駐車場には、手押し車やトレーラー、保冷装置のないトラックで遺体袋が運ばれてくる。降ろされた袋は、その場に数時間放置されることもある。
息子を失った夫婦が、安置所を訪れていた。妻は忍耐の限界に達していた。トラックが駐車場に到着するや否や、自ら後方の扉を開けた。強烈な悪臭にもかかわらず、殺気だった様相で多数の遺体袋の中から「163番」を捜し出そうとしていた。
「あの子だ、私たちの息子! 見せて! あの子なのかどうか見せて!」と妻は懇願し、袋を開けようとした。夫はそれを制止し、自らジッパーを開けた。
「私の息子、私の小さな赤ちゃん。あの子のイヤリング、あの子のジャケット」。妻はマスク越しに声を絞り出した。
妻の話によると、息子は3月初め、自身の妻と娘を西部リビウ(Lviv)に退避させた後、今度は両親を助け出すため、ブチャ近くのミロツケ(Myrotske)に戻ろうとした。だが、息子が両親の元に着くことはなかった。1か月にわたって、誰も手掛かりを得ることができなかった。

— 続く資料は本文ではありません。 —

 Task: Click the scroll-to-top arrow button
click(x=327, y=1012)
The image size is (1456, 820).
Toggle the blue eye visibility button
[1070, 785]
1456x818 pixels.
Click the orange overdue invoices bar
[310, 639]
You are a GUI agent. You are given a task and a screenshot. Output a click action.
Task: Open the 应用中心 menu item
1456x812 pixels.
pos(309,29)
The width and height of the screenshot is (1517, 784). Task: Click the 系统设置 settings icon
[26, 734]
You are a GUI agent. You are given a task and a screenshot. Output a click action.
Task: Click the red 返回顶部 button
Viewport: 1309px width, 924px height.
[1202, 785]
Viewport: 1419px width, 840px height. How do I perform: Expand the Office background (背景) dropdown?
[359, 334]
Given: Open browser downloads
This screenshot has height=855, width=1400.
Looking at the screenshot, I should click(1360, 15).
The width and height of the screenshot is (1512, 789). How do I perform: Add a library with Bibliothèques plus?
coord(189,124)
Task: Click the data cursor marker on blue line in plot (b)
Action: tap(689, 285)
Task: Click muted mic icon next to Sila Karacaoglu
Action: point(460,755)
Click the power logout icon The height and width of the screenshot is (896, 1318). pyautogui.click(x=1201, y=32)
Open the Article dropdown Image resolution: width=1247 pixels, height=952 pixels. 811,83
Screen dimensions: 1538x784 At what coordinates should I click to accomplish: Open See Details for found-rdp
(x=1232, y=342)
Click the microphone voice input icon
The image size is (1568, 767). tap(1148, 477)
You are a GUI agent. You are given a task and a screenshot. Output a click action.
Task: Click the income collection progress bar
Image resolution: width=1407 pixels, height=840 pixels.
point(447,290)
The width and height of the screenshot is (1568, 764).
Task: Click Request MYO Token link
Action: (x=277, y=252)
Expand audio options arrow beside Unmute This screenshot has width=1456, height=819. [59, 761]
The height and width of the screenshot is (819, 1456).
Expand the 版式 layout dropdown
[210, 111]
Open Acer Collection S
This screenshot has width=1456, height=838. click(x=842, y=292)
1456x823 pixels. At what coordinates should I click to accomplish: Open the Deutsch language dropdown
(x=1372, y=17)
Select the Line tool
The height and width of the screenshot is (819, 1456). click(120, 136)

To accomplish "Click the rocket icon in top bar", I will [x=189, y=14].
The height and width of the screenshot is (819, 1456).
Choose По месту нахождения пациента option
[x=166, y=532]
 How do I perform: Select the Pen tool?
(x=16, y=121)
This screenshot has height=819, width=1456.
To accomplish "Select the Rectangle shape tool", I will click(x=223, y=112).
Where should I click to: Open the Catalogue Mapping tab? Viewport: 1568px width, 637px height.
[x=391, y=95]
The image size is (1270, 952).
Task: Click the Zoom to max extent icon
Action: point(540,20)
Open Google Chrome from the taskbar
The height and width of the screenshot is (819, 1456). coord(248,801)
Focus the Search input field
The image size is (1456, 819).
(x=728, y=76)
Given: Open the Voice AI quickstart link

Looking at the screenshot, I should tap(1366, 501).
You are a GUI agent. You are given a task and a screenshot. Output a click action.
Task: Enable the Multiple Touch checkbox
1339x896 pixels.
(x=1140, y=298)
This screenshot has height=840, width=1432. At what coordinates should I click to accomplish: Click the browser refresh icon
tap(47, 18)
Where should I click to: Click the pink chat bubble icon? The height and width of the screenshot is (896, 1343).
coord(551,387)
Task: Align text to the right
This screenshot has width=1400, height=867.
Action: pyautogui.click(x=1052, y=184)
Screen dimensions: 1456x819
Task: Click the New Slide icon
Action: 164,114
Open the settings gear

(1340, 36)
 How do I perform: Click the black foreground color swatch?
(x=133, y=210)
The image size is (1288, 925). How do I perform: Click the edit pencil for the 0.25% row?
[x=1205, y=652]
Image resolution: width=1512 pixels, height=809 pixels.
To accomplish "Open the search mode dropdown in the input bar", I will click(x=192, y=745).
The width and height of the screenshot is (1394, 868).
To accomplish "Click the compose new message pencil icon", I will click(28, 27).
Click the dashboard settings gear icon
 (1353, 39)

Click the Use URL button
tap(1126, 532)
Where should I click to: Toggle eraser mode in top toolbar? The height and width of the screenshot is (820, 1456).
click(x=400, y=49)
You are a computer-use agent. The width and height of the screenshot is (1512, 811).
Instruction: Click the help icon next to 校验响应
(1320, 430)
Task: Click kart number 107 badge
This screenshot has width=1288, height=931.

4月6日、両親宅から200メートル離れた沼地付近で息子の腐乱した遺体が発見された。AFPが確認した死亡診断書には、銃創により亡くなったと書かれていた。
■終わりなき死のサイクル
埋葬は森の外れにあるブチャの第2墓地で行われる。ロシア軍により特別な理由もなく殺害された住民3人の遺体が、埋葬を待っていた。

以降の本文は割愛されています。